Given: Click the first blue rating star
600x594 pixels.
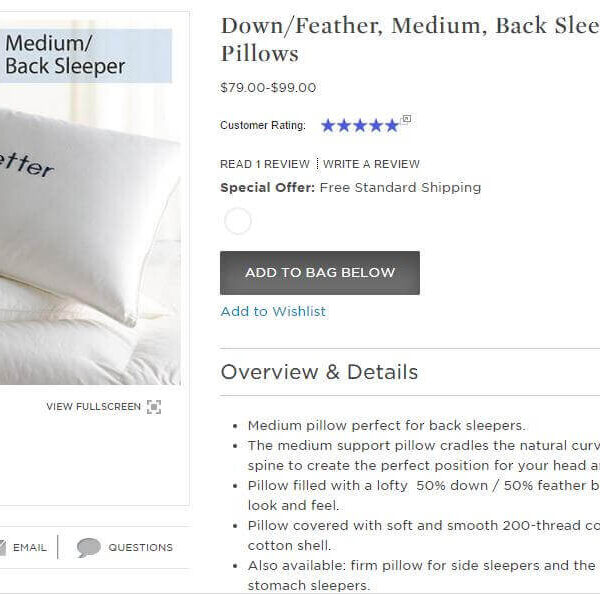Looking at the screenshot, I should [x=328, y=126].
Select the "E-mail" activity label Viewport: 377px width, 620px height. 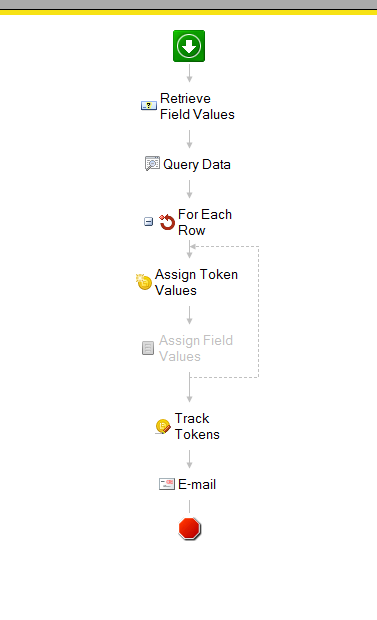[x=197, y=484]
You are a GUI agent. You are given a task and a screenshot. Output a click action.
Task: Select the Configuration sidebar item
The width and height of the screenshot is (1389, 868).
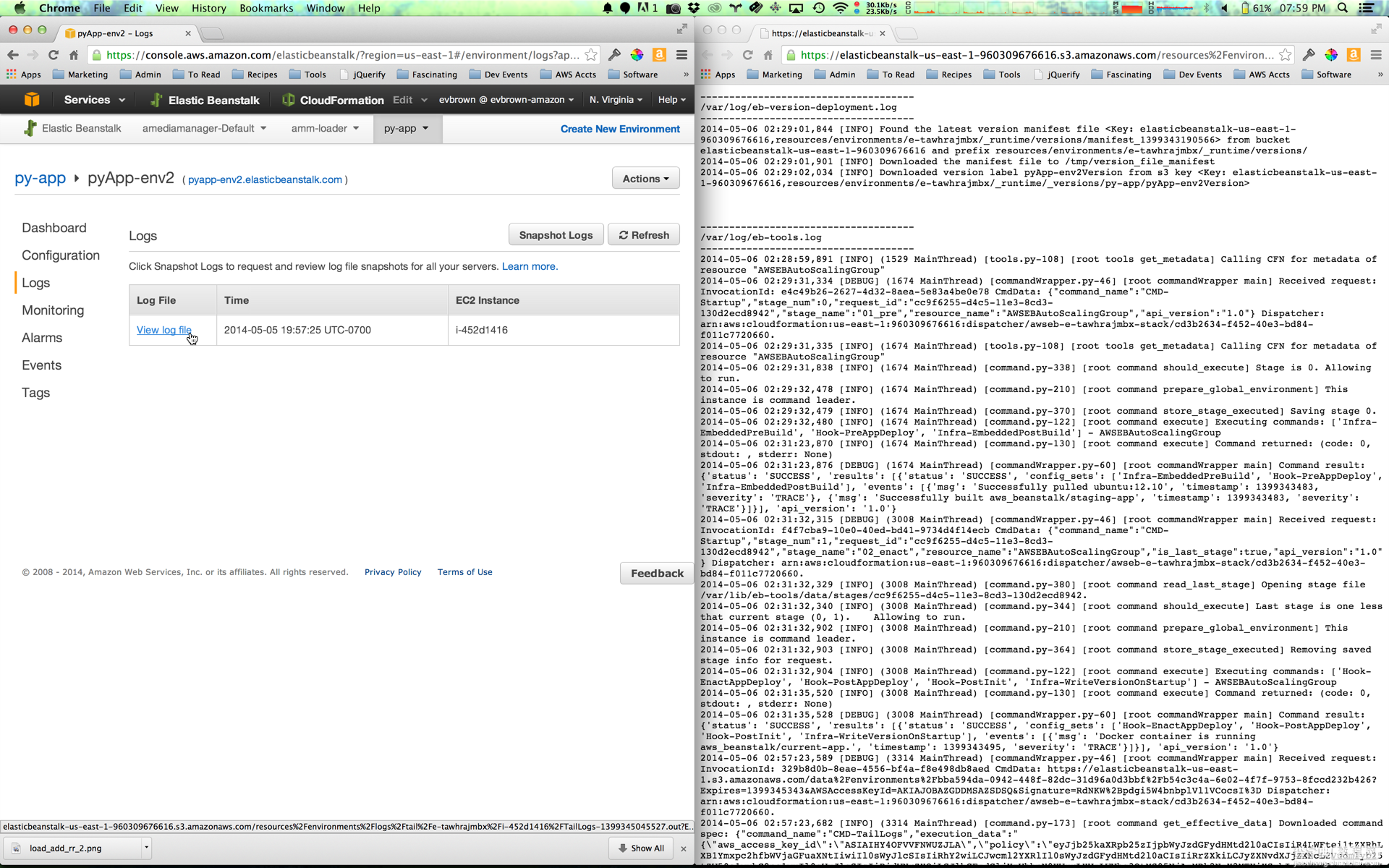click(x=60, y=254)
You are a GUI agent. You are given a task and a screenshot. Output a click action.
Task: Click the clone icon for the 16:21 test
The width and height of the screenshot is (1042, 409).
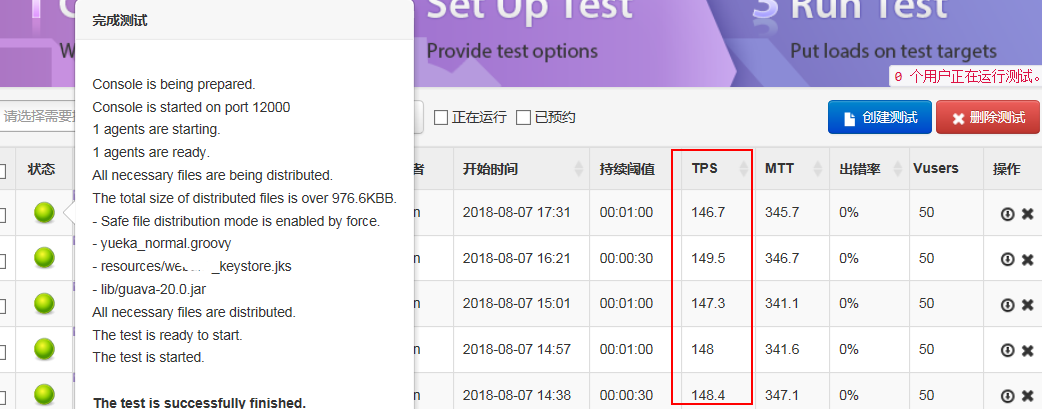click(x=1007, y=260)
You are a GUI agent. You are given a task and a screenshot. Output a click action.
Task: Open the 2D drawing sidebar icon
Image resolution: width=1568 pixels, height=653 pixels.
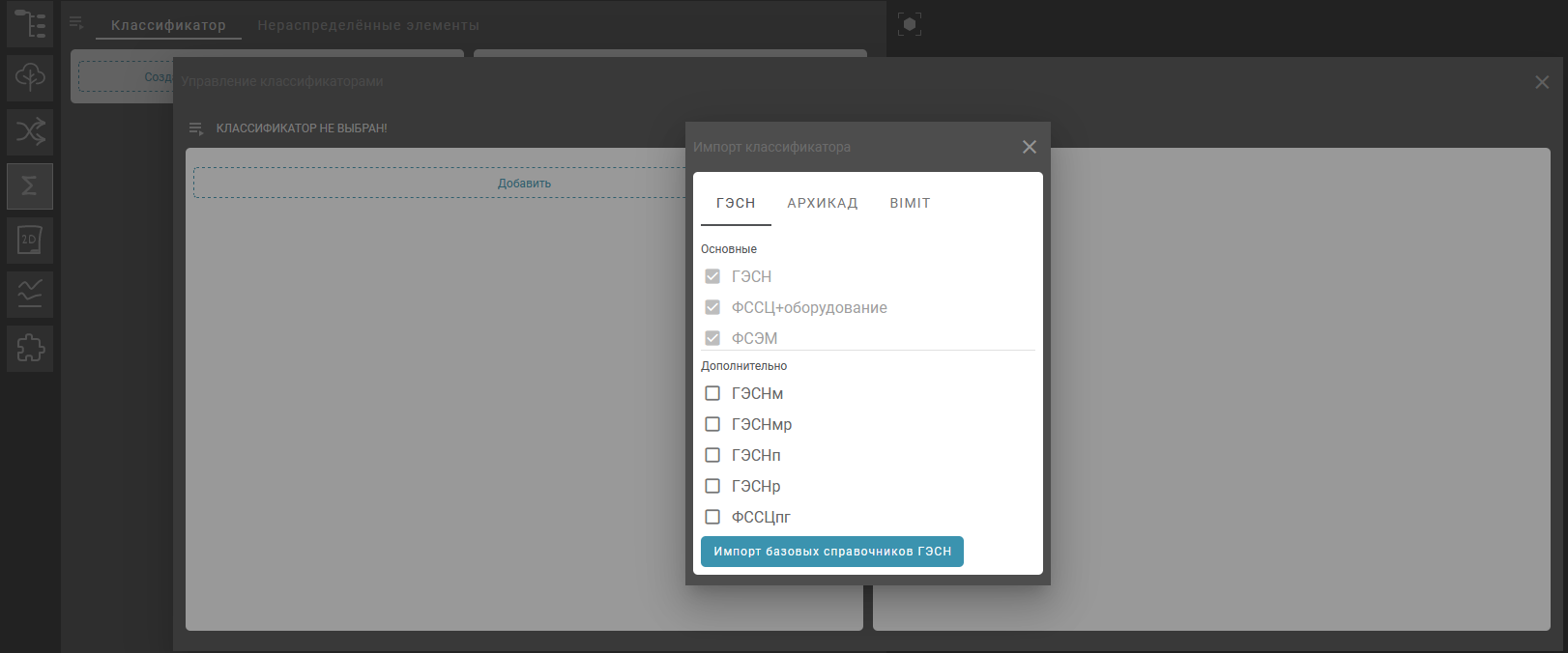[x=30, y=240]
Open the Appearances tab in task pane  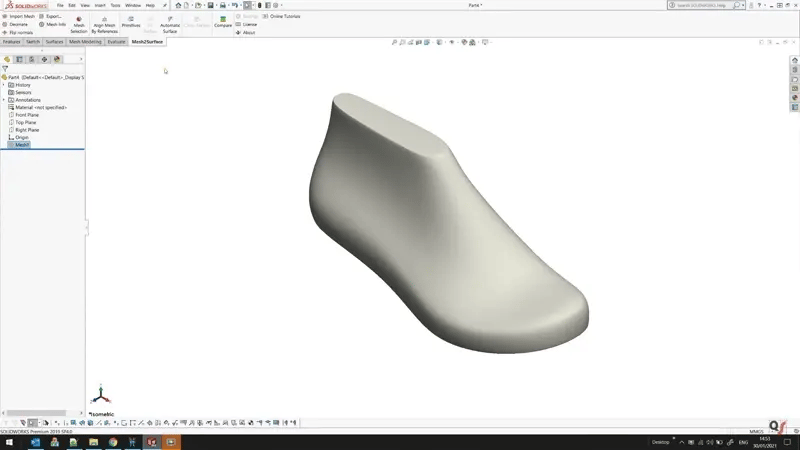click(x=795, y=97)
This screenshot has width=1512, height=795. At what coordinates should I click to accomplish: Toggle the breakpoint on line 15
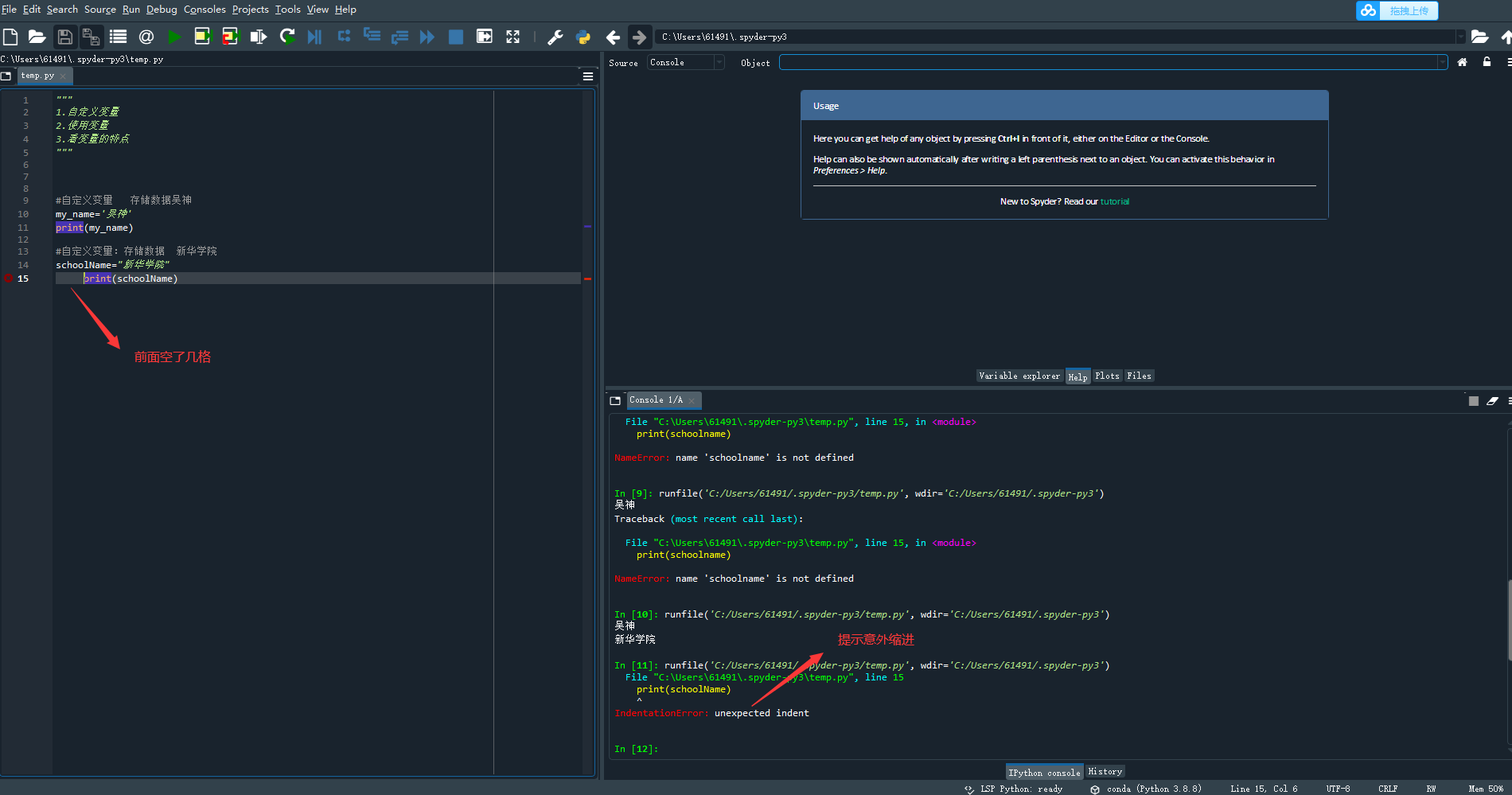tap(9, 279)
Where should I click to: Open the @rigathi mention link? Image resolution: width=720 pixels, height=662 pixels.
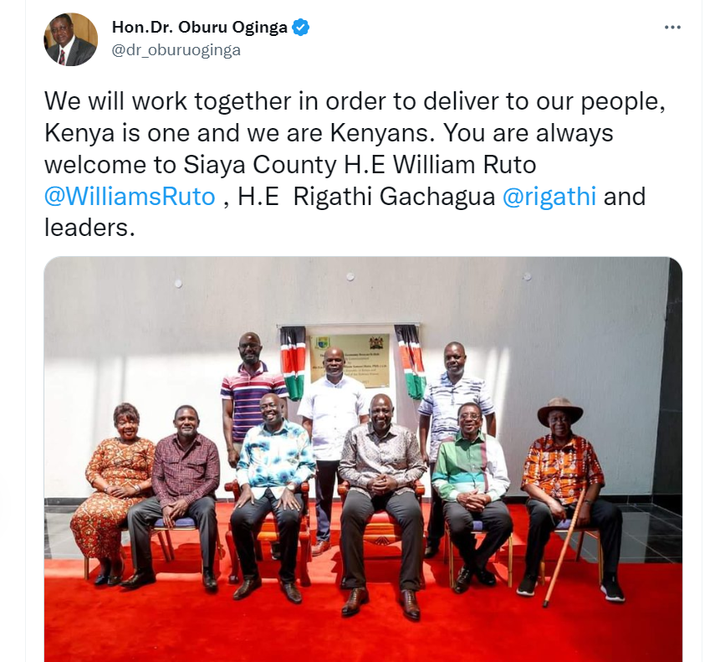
********************
§ **TASK GOAL**:
Only a number is wanted here: how many lines in the data above include the string "icon"?

§ **WORKED SOLUTION**:
2